* [Your task] What is needed is a word-for-word copy of the lines below from the one with "Instruction: Open the Home icon in sidebar" through the one with "1004x606 pixels.", both included, with every picture left out.

-=-=-

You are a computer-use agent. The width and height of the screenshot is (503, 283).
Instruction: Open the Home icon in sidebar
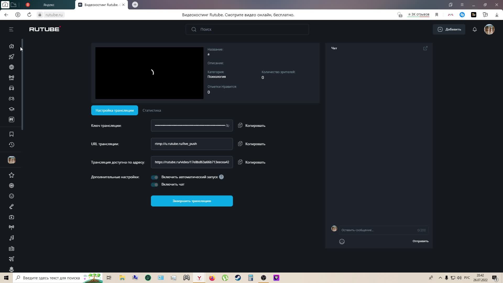[11, 46]
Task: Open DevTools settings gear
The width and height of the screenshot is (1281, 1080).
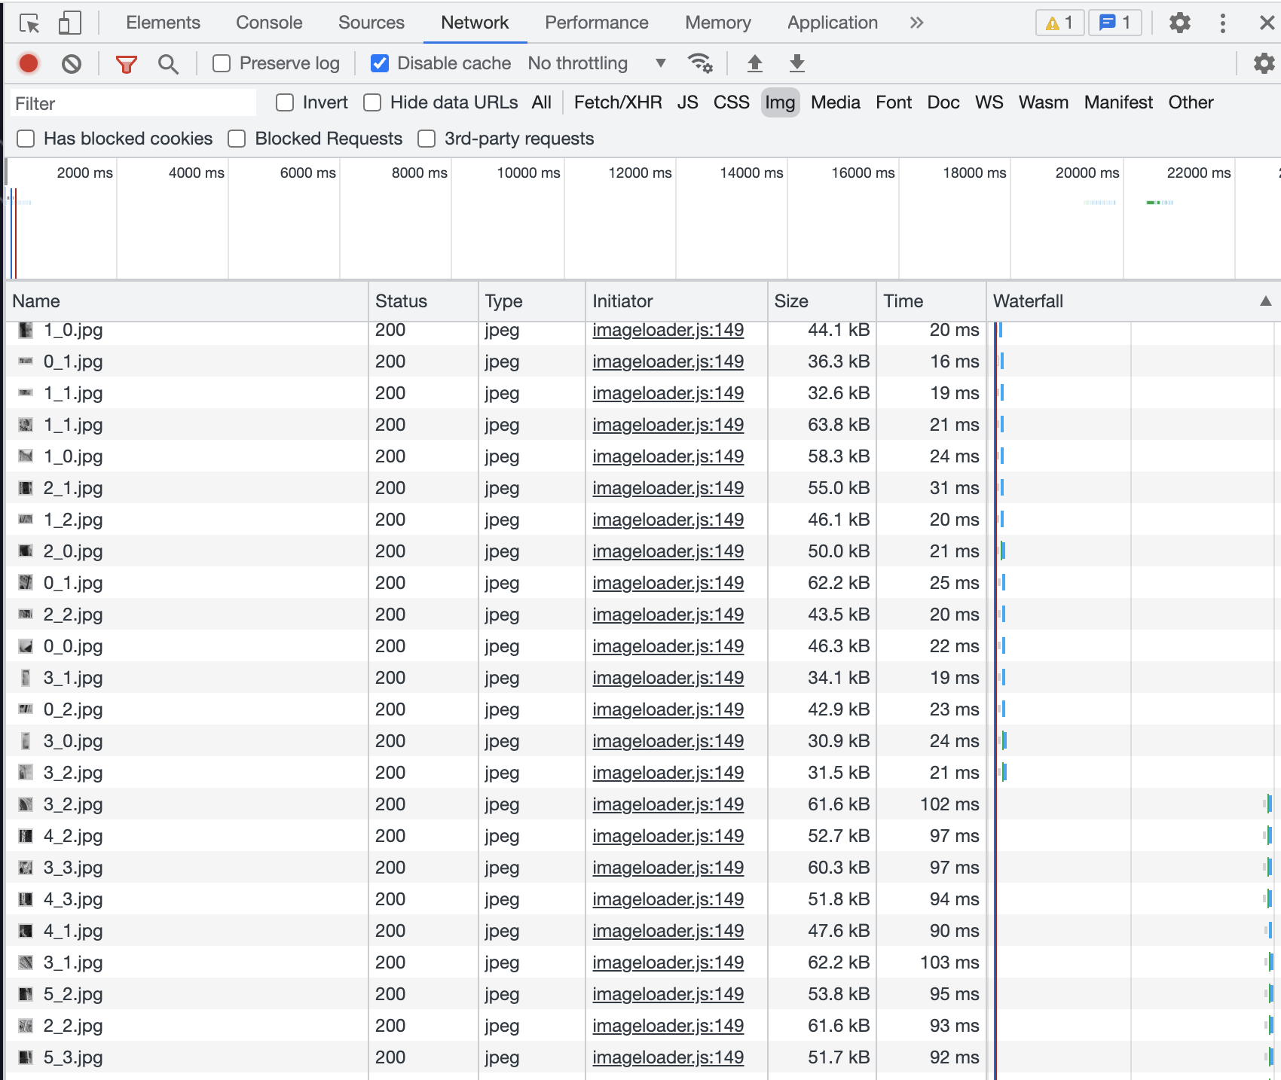Action: 1179,23
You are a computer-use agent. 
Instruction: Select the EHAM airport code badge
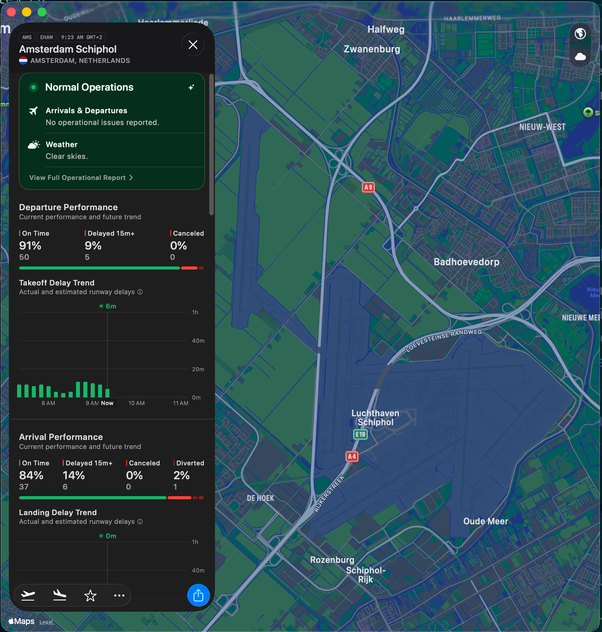click(46, 37)
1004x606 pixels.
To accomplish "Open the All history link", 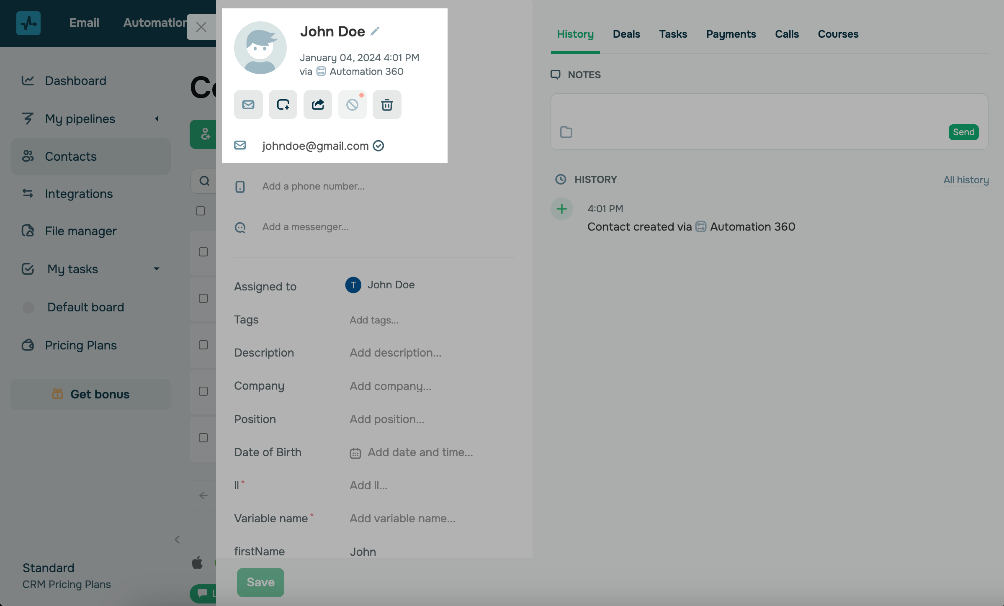I will 966,180.
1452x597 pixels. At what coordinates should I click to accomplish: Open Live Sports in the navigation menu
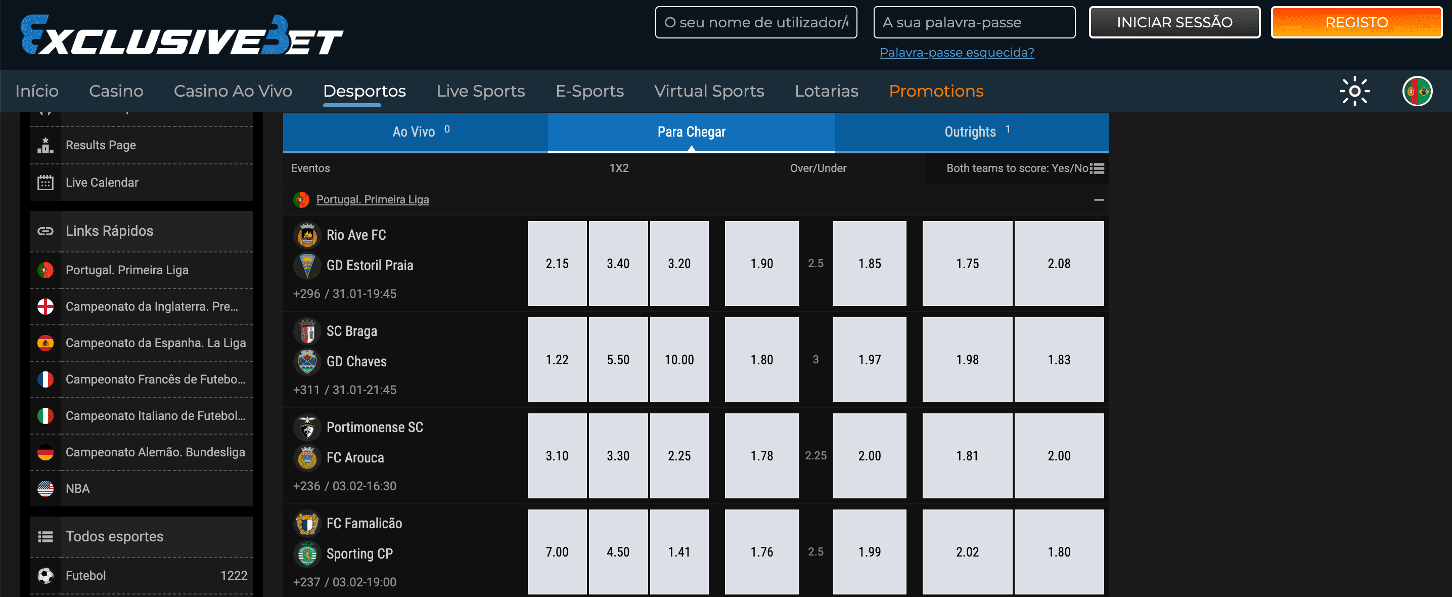coord(480,91)
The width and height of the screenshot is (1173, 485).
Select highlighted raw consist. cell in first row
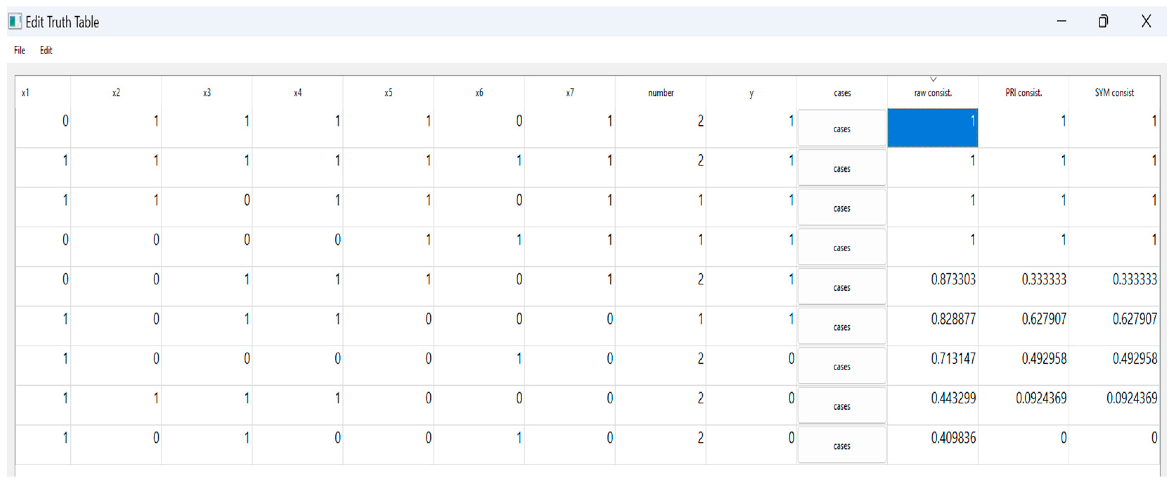pos(933,128)
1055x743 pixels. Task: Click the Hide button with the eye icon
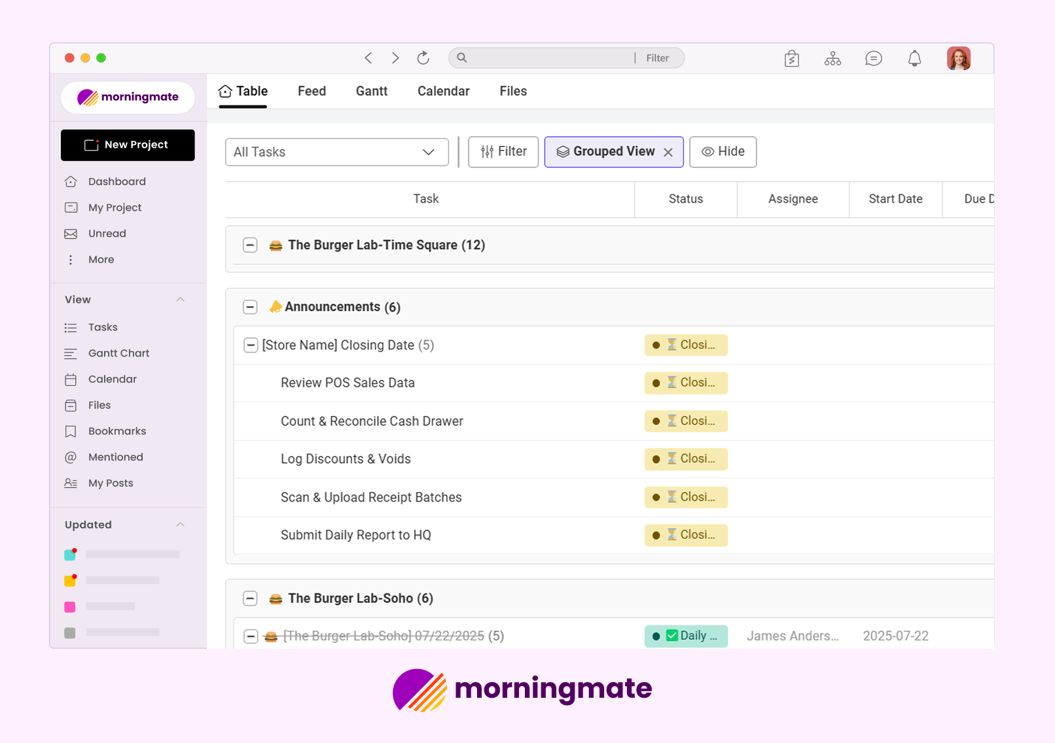coord(723,152)
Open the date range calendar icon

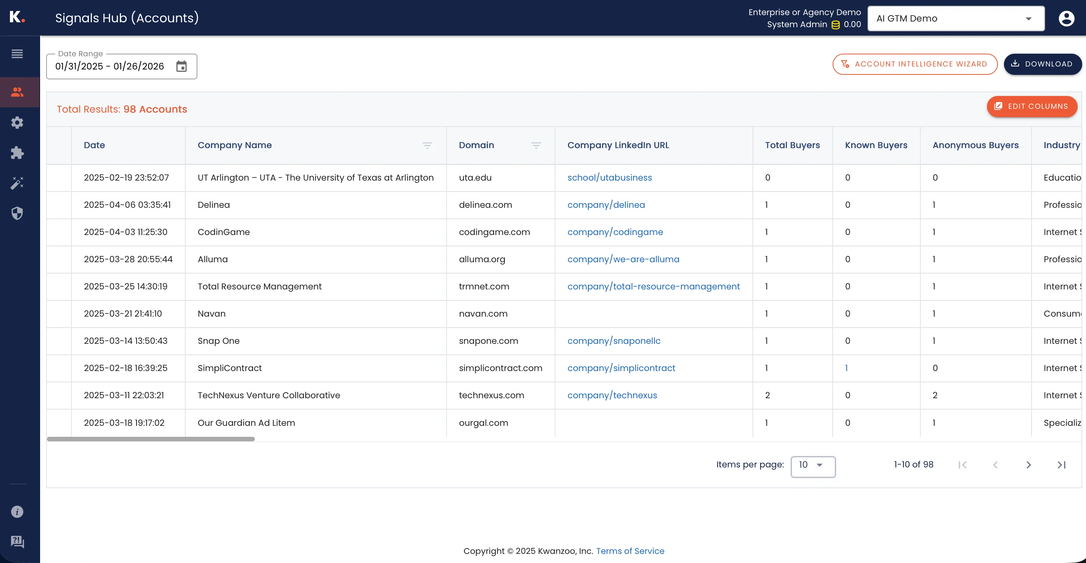coord(181,66)
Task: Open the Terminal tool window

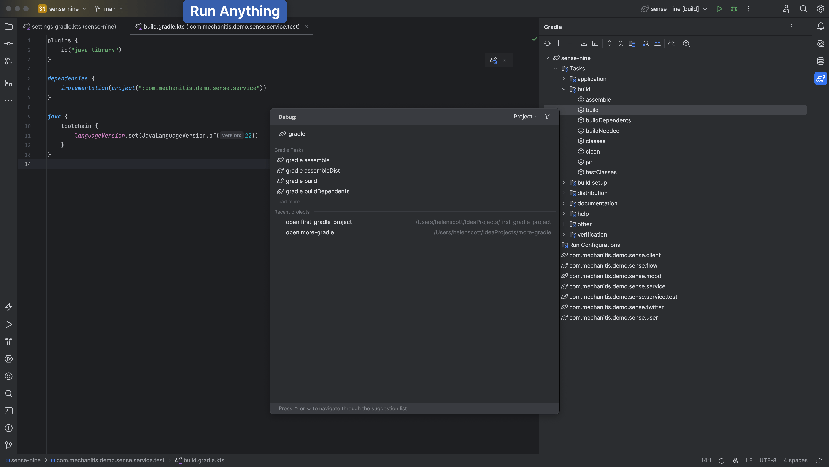Action: click(8, 411)
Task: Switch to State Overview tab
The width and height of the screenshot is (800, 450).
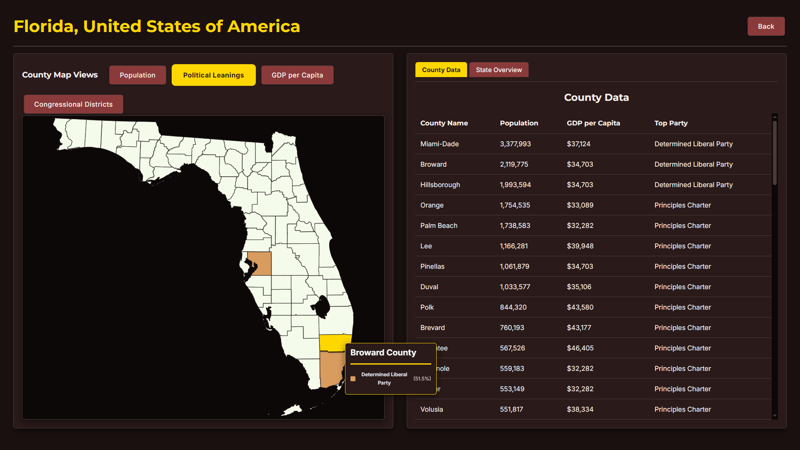Action: 499,70
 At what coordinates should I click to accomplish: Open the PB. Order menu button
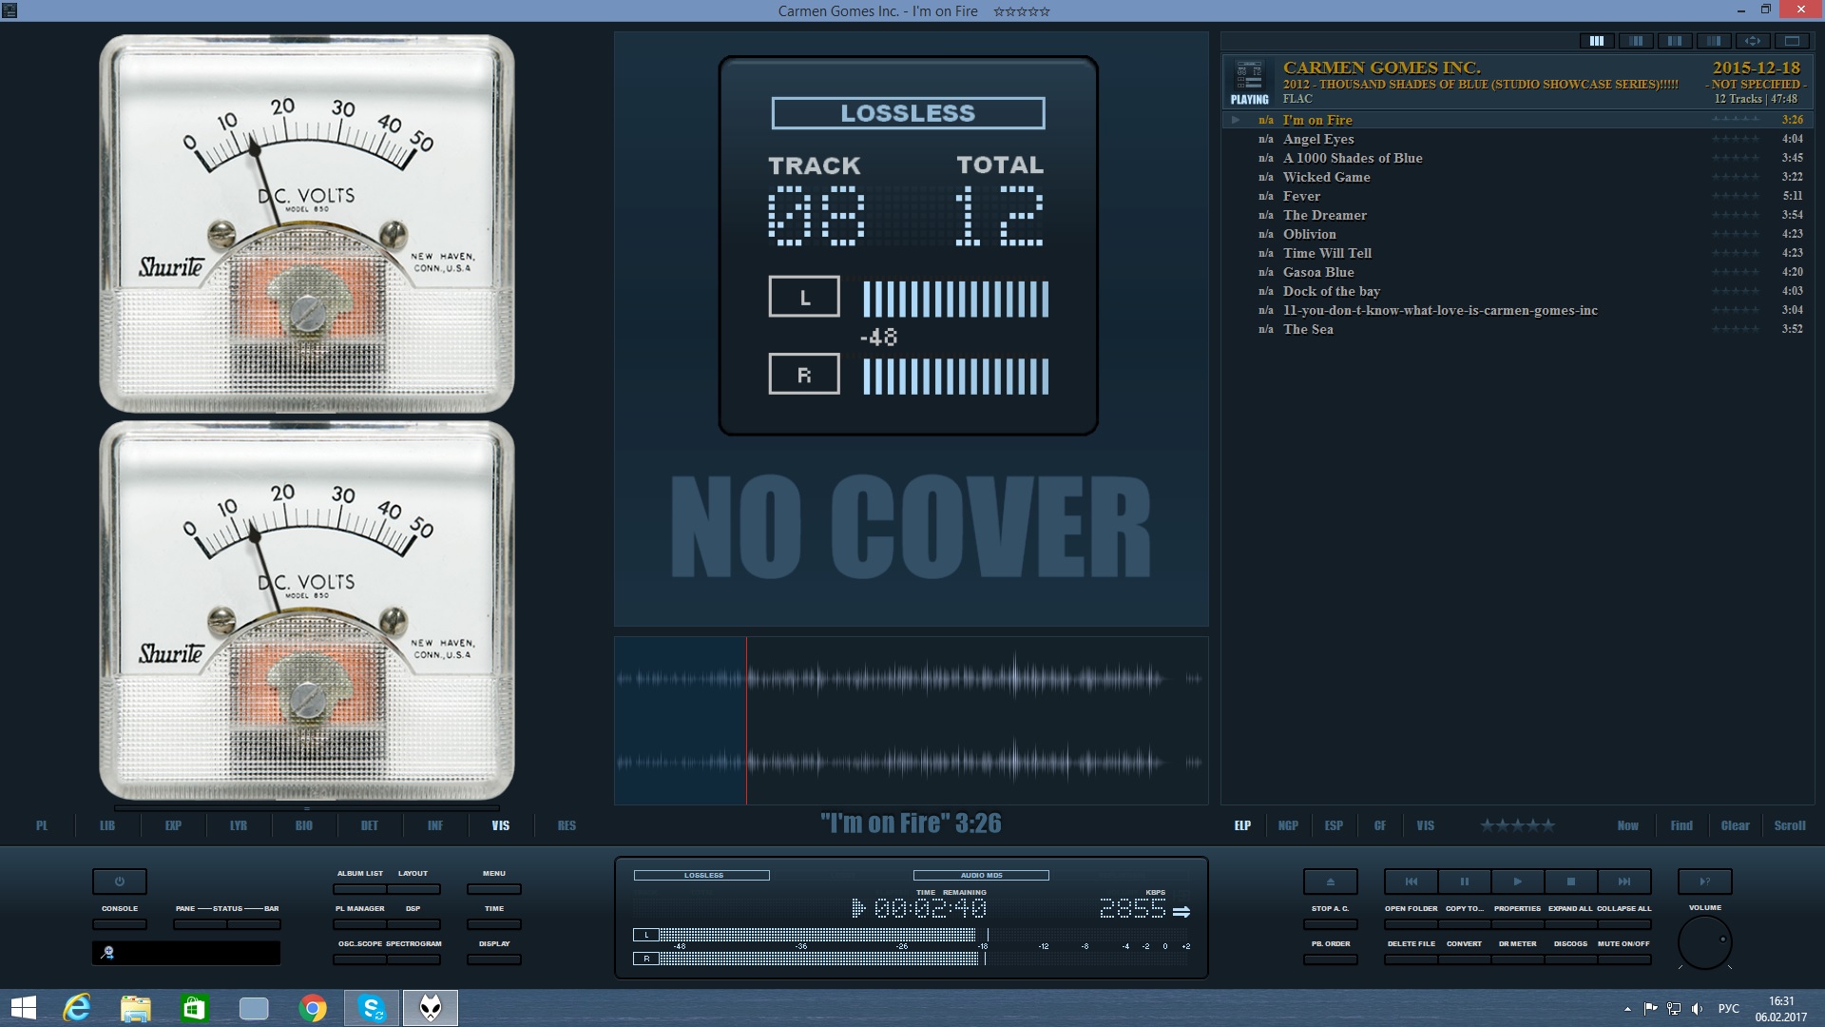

-=-=-

* [Completed task]
Instruction: Open the Home icon in sidebar
[11, 46]
Task: Open DevTools settings gear
The width and height of the screenshot is (1281, 1080).
Action: 1179,23
You are a computer-use agent. 
Instruction: Select the EHAM airport code badge
click(46, 37)
1004x606 pixels.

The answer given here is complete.